The song entitled "On the Left" and released ahead of Remembrance Day last Sunday has been slammed by Australian veterans and members of the public as "embarrassing" and "disrespectful."
The song's message was supposed to tackle growing frustration from Australia's servicewomen, who say they are often presumed to be wearing medals of a family member, rather than medals they have earned themselves.
"There's a frustrating issue service women are experiencing where, particularly when they're wearing civilian clothing, people ask them 'who earned the medals in your family'," Nelson told 10 daily.
"This is a big issue and a lot of service women will tell you how demeaning it is."
But the video by Sisters In Arms has received more than a thousand comments online, and been criticised by viewers who claim the video "undermines" women's contributions to the Australian Defence Force.
"I'm a proud returned veteran of the Afghanistan campaign. I have served alongside many equally proud, professional and great Australian women in my time and I'm pretty sure none of them would feel this was necessary. I'm sorry, but you simply got this wrong," one user said on the Australian War Memorial's Facebook page.
"I’m so proud of being a serving member of our Defence Force but I am utterly embarrassed by this cringeworthy representation of women in Defence," another added.
"AWM you should be ashamed for trivialising the service of women like this. “The big gun shakes the ground”? How can you possibly think such infantilising language honours my service? Where is the serious representation of women in actual combat performing serious roles on legitimate operations?"
Others however said the message was "very true" for Australian service women, with one user throwing their support behind the video claiming "the only thing that embarrasses me about this song is that it's still necessary."
But Nelson, who told 10 daily he came up with the idea initially and was taking responsibility for the song, said people were taking the wrong message away from the song.
He said 'On The Left' was supposed to challenge people in the community who treated women badly by assuming they couldn't achieve the same thing in the military as men.
"Women can do anything men can do in the military and by doing these things they earn their medals, and they wear those medals on the left," he said.
Nelson said a lot of the complaints on social media also stemmed from people, including veterans, who claimed the video had a lot of "technical errors" and did not portray accurately what actually happens in service.

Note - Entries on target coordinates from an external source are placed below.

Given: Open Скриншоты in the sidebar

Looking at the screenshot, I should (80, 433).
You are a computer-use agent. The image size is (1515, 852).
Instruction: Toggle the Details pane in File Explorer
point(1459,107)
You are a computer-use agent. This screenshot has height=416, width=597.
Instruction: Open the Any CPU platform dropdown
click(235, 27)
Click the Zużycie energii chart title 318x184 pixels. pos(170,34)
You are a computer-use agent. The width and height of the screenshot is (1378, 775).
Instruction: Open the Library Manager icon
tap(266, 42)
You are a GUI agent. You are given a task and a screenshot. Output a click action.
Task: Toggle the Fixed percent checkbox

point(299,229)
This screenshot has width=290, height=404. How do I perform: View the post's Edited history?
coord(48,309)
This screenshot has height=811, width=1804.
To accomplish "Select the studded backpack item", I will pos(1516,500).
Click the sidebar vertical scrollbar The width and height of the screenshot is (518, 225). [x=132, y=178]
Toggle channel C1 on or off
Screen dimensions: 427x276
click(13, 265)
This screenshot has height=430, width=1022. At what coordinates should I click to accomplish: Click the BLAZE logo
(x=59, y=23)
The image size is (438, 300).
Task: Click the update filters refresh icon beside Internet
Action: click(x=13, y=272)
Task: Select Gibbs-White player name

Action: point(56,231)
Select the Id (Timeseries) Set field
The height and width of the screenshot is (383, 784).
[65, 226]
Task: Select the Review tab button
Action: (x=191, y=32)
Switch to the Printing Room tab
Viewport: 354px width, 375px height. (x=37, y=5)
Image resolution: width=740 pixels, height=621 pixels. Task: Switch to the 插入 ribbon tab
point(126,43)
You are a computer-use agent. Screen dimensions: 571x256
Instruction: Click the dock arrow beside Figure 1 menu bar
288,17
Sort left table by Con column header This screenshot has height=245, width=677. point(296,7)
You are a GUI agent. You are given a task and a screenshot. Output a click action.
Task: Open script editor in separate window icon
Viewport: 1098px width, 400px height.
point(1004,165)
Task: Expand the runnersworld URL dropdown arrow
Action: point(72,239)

But Nelson said people were forgetting that the video was "not a documentary", adding the target audience was the general public who would not be aware of the specific details and practices of working in various military contexts.
"There are women there who have been vilified by members of the broader veteran community which is disappointing," Nelson said.
The song features as a track on the Australian War Memorial's After the War CD which commemorates Australian servicemen and servicewomen during both wartime and peace.
Nelson said he encouraged people to continue purchasing the CD even if they had musical qualms with the song, with all sale proceeds going to help service personnel.
He said it was important to remember the message and real intention behind the song which was to continue on the push for women to be recognised as equally in the community as men.